(Beginning of Source information)
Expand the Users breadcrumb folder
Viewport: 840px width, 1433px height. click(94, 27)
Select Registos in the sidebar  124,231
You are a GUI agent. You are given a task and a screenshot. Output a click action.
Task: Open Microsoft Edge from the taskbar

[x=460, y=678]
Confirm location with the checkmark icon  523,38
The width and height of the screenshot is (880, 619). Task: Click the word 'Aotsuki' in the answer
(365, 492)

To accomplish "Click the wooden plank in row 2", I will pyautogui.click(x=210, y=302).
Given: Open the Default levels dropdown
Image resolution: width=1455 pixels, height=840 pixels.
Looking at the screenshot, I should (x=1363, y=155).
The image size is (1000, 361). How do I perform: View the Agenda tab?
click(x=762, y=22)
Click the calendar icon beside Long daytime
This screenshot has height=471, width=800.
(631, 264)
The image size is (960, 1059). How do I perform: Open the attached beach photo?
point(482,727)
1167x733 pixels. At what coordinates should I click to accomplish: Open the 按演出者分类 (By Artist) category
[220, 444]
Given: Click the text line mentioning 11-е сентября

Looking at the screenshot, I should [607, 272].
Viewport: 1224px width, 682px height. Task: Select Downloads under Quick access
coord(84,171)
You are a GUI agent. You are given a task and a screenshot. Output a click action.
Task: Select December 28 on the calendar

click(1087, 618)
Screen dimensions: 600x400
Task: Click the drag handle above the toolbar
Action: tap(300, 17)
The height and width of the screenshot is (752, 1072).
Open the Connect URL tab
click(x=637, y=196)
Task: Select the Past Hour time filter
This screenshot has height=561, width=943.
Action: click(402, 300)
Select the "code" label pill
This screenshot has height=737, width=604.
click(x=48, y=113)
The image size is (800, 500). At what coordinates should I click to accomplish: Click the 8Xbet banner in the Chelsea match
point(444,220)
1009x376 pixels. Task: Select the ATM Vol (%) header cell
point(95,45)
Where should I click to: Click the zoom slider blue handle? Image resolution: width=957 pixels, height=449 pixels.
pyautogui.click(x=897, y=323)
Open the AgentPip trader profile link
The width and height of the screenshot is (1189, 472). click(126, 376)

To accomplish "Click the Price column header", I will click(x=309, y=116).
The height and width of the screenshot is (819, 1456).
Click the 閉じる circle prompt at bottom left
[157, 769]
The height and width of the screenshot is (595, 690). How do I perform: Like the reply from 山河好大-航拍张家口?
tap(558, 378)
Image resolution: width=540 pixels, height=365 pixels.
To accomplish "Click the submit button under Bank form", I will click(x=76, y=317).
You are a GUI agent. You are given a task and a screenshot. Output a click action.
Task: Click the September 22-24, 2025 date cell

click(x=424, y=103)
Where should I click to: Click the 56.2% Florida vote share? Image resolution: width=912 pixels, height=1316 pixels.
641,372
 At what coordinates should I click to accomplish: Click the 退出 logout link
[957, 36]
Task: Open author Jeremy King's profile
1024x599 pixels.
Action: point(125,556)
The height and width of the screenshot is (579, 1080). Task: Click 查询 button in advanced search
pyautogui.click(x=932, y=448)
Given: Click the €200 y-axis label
(End of Source information)
Required work: Copy down every line of the entries containing the word "will".

Output for this exercise:
To accomplish "Click the wooden plank in row 2", I will pyautogui.click(x=210, y=302).
To accomplish "Click the Price column header", I will click(x=309, y=116).
To accomplish "Click the submit button under Bank form", I will click(x=76, y=317).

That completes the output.